Boko Haram in video threat to sell abducted Nigerian schoolgirls
The Nigerian militant group that abducted hundreds of schoolgirls has recorded a video in which it threatens to sell them.
Boko Haram admitted for the first time that it was behind the mass kidnapping of more than 300 girls – police say 276 of them are still missing.
The Islamist group’s leader Abubakar Shekau said in the video the girls should be getting married instead of being in school.
In the hour-long recording, he added: “I abducted your girls.”
Shekau called the girls “slaves” and said: “I will sell them because I have the market to sell them.”
He added: “God instructed me to sell them. They are his properties and I will carry out his instructions.”
Boko Haram – whose name means “Western education is forbidden” – attacked the Government Girls Secondary boarding school at Chibok in Borno state on April 14. More than 50 pupils are reported to have escaped their captors.
The Associated Press news agency said it was not clear if the video was made before or after reports emerged last week that some of the girls have been forced to marry their abductors and that others have been carried into neighbouring Cameroon and Chad.
Nigeria’s President Goodluck Jonathan said yesterday his administration is doing everything possible to find the girls, aged 16 to 18, and bring them home safely.
In a live TV broadcast, he said: “Wherever these girls are, we’ll get them out.
“I sympathise and express my empathy to the parents and the relatives of these girls.”
Last week he created a presidential committee to go to the affected Borno state to work with the community on a strategy to get the girls free.
There were protests in the capital Abuja and other cities calling for urgent action to locate the girls, as well as demonstrations at the weekend in London, Toronto, New York, Washington, DC and elsewhere.
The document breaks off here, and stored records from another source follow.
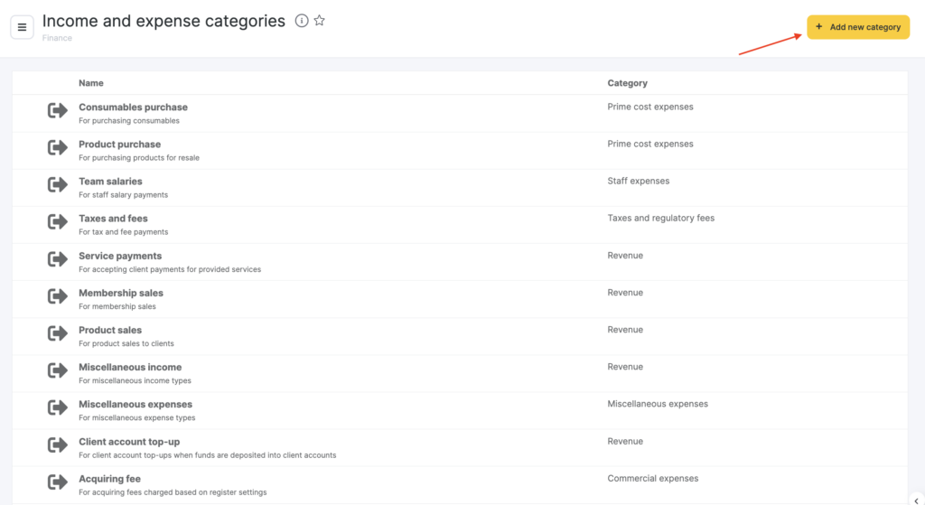Open the hamburger menu
The height and width of the screenshot is (505, 925).
pos(22,27)
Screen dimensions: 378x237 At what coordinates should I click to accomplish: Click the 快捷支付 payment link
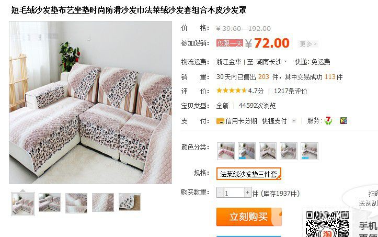(x=274, y=121)
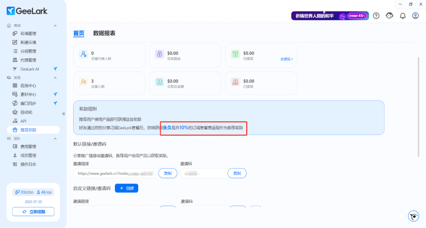The height and width of the screenshot is (228, 426).
Task: Open the notification bell
Action: click(402, 16)
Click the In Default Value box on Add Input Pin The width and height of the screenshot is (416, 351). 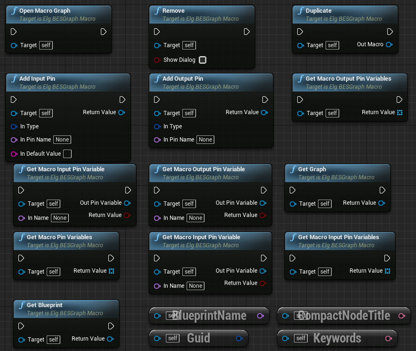click(67, 154)
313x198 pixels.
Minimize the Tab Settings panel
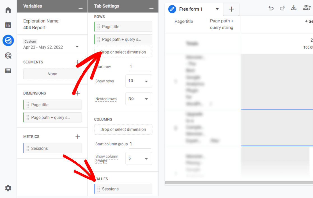[x=151, y=8]
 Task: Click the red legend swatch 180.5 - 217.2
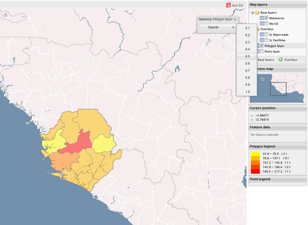click(255, 171)
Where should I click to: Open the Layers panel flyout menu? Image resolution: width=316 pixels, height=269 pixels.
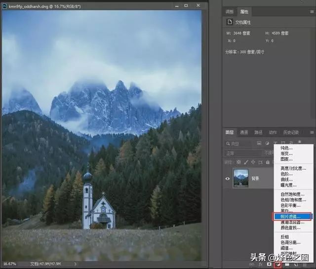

There are also growing social media calls around the world for the teenagers to be found – using the hashtag #BringBackOurGirls.
A World at School Global Youth Ambassadors from Nigeria have called on the international community to do more.
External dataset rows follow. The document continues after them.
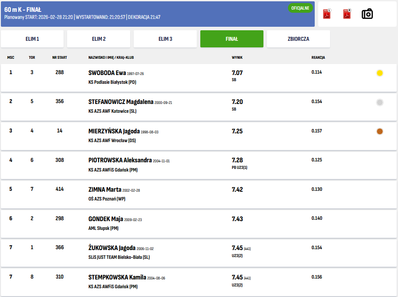Open athlete SWOBODA Ewa's profile
The height and width of the screenshot is (297, 398).
(107, 73)
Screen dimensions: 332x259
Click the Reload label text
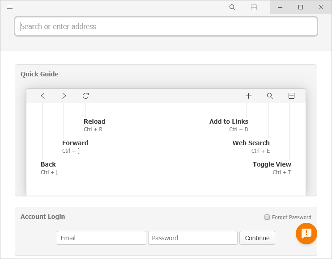click(x=94, y=121)
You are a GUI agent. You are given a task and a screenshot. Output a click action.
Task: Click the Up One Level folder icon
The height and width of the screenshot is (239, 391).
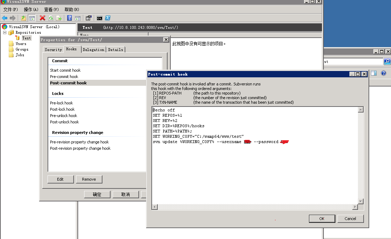coord(24,18)
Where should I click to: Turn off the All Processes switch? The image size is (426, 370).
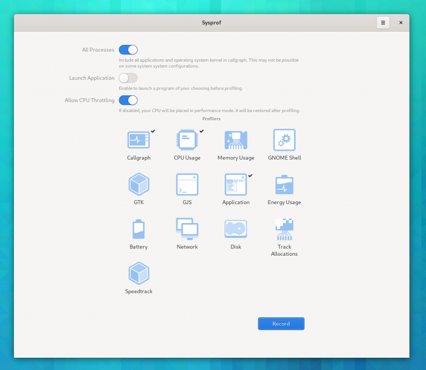click(128, 50)
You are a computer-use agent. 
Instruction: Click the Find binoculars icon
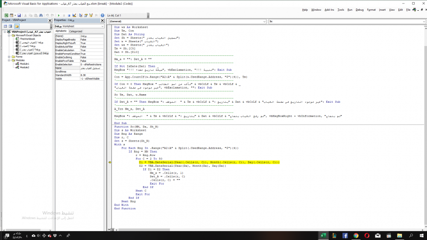pyautogui.click(x=40, y=15)
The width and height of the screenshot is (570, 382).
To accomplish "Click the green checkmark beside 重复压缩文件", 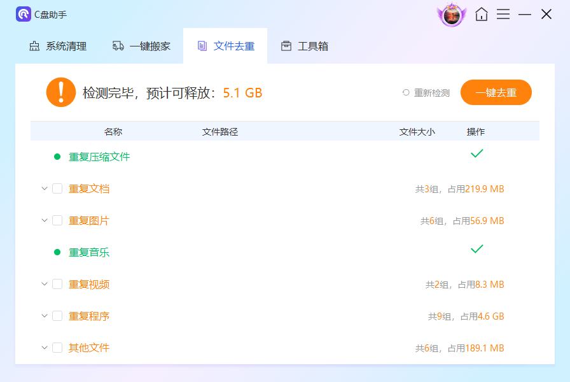I will point(476,153).
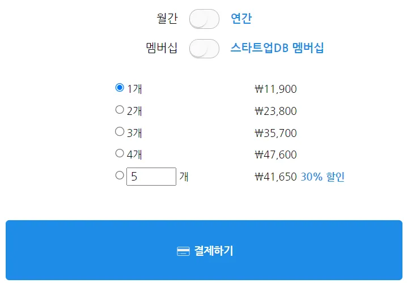
Task: Pick the 4개 radio option
Action: pyautogui.click(x=120, y=153)
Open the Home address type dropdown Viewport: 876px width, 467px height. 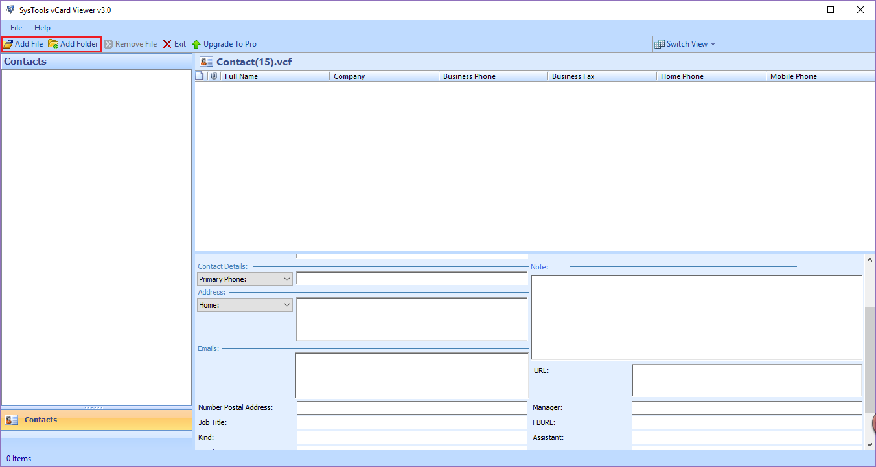287,304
And they have backed a petition at Change.org which has more than 250,000 signatures calling for the Nigerian government and other countries to find and rescue the girls.
UN Special Envoy for Global Education Gordon Brown will be meeting President Jonathan this week regarding the abductions.
He said: “I have arranged to meet him in Abuja to express our fears about the fate of the schoolgirls who have been abducted and offer the world’s support as he endeavours to secure their safety.”